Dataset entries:
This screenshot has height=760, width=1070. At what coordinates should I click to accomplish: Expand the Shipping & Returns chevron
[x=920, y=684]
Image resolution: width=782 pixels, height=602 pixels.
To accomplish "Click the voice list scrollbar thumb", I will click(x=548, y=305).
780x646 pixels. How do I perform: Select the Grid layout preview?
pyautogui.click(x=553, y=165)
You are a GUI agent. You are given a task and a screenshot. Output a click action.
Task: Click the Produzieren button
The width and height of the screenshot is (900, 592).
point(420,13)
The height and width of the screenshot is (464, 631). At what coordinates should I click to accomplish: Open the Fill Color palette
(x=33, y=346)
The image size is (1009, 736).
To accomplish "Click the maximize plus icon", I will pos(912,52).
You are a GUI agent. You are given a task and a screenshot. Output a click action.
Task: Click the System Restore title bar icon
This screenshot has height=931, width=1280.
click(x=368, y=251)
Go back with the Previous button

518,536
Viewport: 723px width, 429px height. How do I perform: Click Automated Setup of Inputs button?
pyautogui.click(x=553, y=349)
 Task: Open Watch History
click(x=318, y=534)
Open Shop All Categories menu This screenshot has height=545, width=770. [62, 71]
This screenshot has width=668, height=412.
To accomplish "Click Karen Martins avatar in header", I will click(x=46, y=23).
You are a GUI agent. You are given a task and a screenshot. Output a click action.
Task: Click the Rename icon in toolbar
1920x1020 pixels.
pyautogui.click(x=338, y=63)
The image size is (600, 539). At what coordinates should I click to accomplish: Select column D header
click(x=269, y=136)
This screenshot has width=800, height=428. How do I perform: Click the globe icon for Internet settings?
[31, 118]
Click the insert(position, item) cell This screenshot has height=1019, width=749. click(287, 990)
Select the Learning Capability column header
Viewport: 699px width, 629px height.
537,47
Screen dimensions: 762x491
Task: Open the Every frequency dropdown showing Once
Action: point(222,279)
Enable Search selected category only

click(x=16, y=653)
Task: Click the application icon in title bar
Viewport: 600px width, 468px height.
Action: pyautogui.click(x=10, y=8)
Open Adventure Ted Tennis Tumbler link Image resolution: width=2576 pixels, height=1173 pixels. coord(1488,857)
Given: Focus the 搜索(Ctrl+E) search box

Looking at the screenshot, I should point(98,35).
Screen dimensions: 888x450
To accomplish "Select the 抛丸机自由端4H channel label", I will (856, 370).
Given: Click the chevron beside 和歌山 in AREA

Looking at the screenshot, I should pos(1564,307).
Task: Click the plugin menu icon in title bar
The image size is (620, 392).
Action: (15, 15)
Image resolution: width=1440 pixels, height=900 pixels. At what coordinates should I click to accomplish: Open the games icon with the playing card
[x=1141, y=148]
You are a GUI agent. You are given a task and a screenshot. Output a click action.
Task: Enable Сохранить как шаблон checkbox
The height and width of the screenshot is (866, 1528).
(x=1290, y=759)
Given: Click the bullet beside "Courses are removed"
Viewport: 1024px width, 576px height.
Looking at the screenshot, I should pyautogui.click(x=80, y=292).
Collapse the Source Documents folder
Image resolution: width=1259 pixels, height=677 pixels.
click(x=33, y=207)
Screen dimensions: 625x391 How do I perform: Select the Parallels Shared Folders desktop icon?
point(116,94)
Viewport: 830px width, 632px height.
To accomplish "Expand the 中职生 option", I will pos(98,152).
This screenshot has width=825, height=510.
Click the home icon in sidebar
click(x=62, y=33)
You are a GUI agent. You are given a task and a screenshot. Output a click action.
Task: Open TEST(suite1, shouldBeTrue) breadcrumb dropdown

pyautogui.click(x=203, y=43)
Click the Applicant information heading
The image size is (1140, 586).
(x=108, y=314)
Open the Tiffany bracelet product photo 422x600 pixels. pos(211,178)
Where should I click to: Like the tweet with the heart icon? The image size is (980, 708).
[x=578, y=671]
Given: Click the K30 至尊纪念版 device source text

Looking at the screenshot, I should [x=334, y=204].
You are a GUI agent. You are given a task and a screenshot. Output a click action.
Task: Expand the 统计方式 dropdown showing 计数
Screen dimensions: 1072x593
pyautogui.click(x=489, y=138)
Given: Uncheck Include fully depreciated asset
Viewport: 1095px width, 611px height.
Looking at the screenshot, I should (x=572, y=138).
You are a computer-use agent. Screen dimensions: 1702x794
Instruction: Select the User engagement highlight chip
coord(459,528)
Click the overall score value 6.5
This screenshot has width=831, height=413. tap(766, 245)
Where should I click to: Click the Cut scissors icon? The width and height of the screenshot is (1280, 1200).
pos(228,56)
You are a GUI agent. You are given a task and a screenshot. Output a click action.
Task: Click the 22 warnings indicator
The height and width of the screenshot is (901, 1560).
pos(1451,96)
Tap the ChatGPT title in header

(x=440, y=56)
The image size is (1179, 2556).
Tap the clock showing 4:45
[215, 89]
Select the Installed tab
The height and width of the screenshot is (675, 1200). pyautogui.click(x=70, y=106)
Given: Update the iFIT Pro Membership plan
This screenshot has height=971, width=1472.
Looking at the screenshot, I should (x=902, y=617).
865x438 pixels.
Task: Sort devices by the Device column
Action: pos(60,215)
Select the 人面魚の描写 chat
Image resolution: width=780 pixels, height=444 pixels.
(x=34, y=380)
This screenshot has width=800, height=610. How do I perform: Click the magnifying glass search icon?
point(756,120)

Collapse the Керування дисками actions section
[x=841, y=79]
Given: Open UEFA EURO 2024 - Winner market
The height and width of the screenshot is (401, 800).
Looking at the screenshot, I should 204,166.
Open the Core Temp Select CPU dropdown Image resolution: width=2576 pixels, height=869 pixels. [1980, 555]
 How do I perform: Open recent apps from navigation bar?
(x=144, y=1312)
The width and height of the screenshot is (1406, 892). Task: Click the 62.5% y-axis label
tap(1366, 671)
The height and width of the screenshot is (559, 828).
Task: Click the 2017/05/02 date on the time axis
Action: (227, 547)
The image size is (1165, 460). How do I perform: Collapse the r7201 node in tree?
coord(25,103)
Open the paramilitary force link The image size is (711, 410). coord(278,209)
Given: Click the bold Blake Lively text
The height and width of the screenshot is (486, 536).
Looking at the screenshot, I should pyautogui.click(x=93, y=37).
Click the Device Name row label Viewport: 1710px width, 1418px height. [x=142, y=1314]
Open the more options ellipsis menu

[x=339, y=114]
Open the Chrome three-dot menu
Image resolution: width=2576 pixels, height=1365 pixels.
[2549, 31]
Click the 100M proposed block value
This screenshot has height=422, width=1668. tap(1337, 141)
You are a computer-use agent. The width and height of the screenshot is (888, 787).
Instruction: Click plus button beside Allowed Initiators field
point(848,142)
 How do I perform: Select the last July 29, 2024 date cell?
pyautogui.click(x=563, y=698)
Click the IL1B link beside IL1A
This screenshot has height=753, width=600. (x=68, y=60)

=== Work order ===
The entries above are to be output exactly as they appear.

=== Answer space ===
This screenshot has height=760, width=1070. At what coordinates should I click to accomplish: Expand the Shipping & Returns chevron
[x=920, y=684]
Image resolution: width=782 pixels, height=602 pixels.
To accomplish "Click the voice list scrollbar thumb", I will click(x=548, y=305).
780x646 pixels. How do I perform: Select the Grid layout preview?
pyautogui.click(x=553, y=165)
You are a GUI agent. You are given a task and a screenshot. Output a click action.
Task: Click the Produzieren button
The width and height of the screenshot is (900, 592).
point(420,13)
The height and width of the screenshot is (464, 631). At what coordinates should I click to accomplish: Open the Fill Color palette
(x=33, y=346)
The image size is (1009, 736).
To accomplish "Click the maximize plus icon", I will pos(912,52).
You are a GUI agent. You are given a task and a screenshot. Output a click action.
Task: Click the System Restore title bar icon
This screenshot has height=931, width=1280.
click(x=368, y=251)
Go back with the Previous button

518,536
Viewport: 723px width, 429px height. How do I perform: Click Automated Setup of Inputs button?
pyautogui.click(x=553, y=349)
 Task: Open Watch History
click(x=318, y=534)
Open Shop All Categories menu This screenshot has height=545, width=770. [62, 71]
This screenshot has width=668, height=412.
To accomplish "Click Karen Martins avatar in header", I will click(x=46, y=23).
You are a GUI agent. You are given a task and a screenshot. Output a click action.
Task: Click the Rename icon in toolbar
1920x1020 pixels.
pyautogui.click(x=338, y=63)
The image size is (600, 539). At what coordinates should I click to accomplish: Select column D header
click(x=269, y=136)
This screenshot has width=800, height=428. How do I perform: Click the globe icon for Internet settings?
[31, 118]
Click the insert(position, item) cell This screenshot has height=1019, width=749. click(287, 990)
Select the Learning Capability column header
Viewport: 699px width, 629px height.
537,47
Screen dimensions: 762x491
Task: Open the Every frequency dropdown showing Once
Action: point(222,279)
Enable Search selected category only

click(x=16, y=653)
Task: Click the application icon in title bar
Viewport: 600px width, 468px height.
Action: pyautogui.click(x=10, y=8)
Open Adventure Ted Tennis Tumbler link Image resolution: width=2576 pixels, height=1173 pixels. coord(1488,857)
Given: Focus the 搜索(Ctrl+E) search box

Looking at the screenshot, I should point(98,35).
Screen dimensions: 888x450
To accomplish "Select the 抛丸机自由端4H channel label", I will (856, 370).
Given: Click the chevron beside 和歌山 in AREA

Looking at the screenshot, I should pos(1564,307).
Task: Click the plugin menu icon in title bar
The image size is (620, 392).
Action: (15, 15)
Image resolution: width=1440 pixels, height=900 pixels. At what coordinates should I click to accomplish: Open the games icon with the playing card
[x=1141, y=148]
You are a GUI agent. You are given a task and a screenshot. Output a click action.
Task: Enable Сохранить как шаблон checkbox
The height and width of the screenshot is (866, 1528).
(x=1290, y=759)
Given: Click the bullet beside "Courses are removed"
Viewport: 1024px width, 576px height.
Looking at the screenshot, I should pyautogui.click(x=80, y=292).
Collapse the Source Documents folder
Image resolution: width=1259 pixels, height=677 pixels.
click(x=33, y=207)
Screen dimensions: 625x391 How do I perform: Select the Parallels Shared Folders desktop icon?
point(116,94)
Viewport: 830px width, 632px height.
To accomplish "Expand the 中职生 option", I will pos(98,152).
This screenshot has width=825, height=510.
Click the home icon in sidebar
click(x=62, y=33)
You are a GUI agent. You are given a task and a screenshot. Output a click action.
Task: Open TEST(suite1, shouldBeTrue) breadcrumb dropdown

pyautogui.click(x=203, y=43)
Click the Applicant information heading
The image size is (1140, 586).
(x=108, y=314)
Open the Tiffany bracelet product photo 422x600 pixels. pos(211,178)
Where should I click to: Like the tweet with the heart icon? The image size is (980, 708).
[x=578, y=671]
Given: Click the K30 至尊纪念版 device source text

Looking at the screenshot, I should [x=334, y=204].
You are a GUI agent. You are given a task and a screenshot. Output a click action.
Task: Expand the 统计方式 dropdown showing 计数
Screen dimensions: 1072x593
pyautogui.click(x=489, y=138)
Given: Uncheck Include fully depreciated asset
Viewport: 1095px width, 611px height.
Looking at the screenshot, I should (x=572, y=138).
You are a computer-use agent. Screen dimensions: 1702x794
Instruction: Select the User engagement highlight chip
coord(459,528)
Click the overall score value 6.5
This screenshot has width=831, height=413. tap(766, 245)
Where should I click to: Click the Cut scissors icon? The width and height of the screenshot is (1280, 1200).
pos(228,56)
You are a GUI agent. You are given a task and a screenshot. Output a click action.
Task: Click the 22 warnings indicator
The height and width of the screenshot is (901, 1560).
pos(1451,96)
Tap the ChatGPT title in header

(x=440, y=56)
The image size is (1179, 2556).
Tap the clock showing 4:45
[215, 89]
Select the Installed tab
The height and width of the screenshot is (675, 1200). pyautogui.click(x=70, y=106)
Given: Update the iFIT Pro Membership plan
This screenshot has height=971, width=1472.
Looking at the screenshot, I should (x=902, y=617).
865x438 pixels.
Task: Sort devices by the Device column
Action: pos(60,215)
Select the 人面魚の描写 chat
Image resolution: width=780 pixels, height=444 pixels.
(x=34, y=380)
This screenshot has width=800, height=610. How do I perform: Click the magnifying glass search icon?
point(756,120)

Collapse the Керування дисками actions section
[x=841, y=79]
Given: Open UEFA EURO 2024 - Winner market
The height and width of the screenshot is (401, 800).
Looking at the screenshot, I should 204,166.
Open the Core Temp Select CPU dropdown Image resolution: width=2576 pixels, height=869 pixels. [1980, 555]
 How do I perform: Open recent apps from navigation bar?
(x=144, y=1312)
The width and height of the screenshot is (1406, 892). Task: Click the 62.5% y-axis label
tap(1366, 671)
The height and width of the screenshot is (559, 828).
Task: Click the 2017/05/02 date on the time axis
Action: (227, 547)
The image size is (1165, 460). How do I perform: Collapse the r7201 node in tree?
coord(25,103)
Open the paramilitary force link The image size is (711, 410). coord(278,209)
Given: Click the bold Blake Lively text
The height and width of the screenshot is (486, 536).
Looking at the screenshot, I should pyautogui.click(x=93, y=37).
Click the Device Name row label Viewport: 1710px width, 1418px height. [x=142, y=1314]
Open the more options ellipsis menu

[x=339, y=114]
Open the Chrome three-dot menu
Image resolution: width=2576 pixels, height=1365 pixels.
[2549, 31]
Click the 100M proposed block value
This screenshot has height=422, width=1668. tap(1337, 141)
You are a computer-use agent. The width and height of the screenshot is (888, 787).
Instruction: Click plus button beside Allowed Initiators field
point(848,142)
 How do I perform: Select the last July 29, 2024 date cell?
pyautogui.click(x=563, y=698)
Click the IL1B link beside IL1A
This screenshot has height=753, width=600. (x=68, y=60)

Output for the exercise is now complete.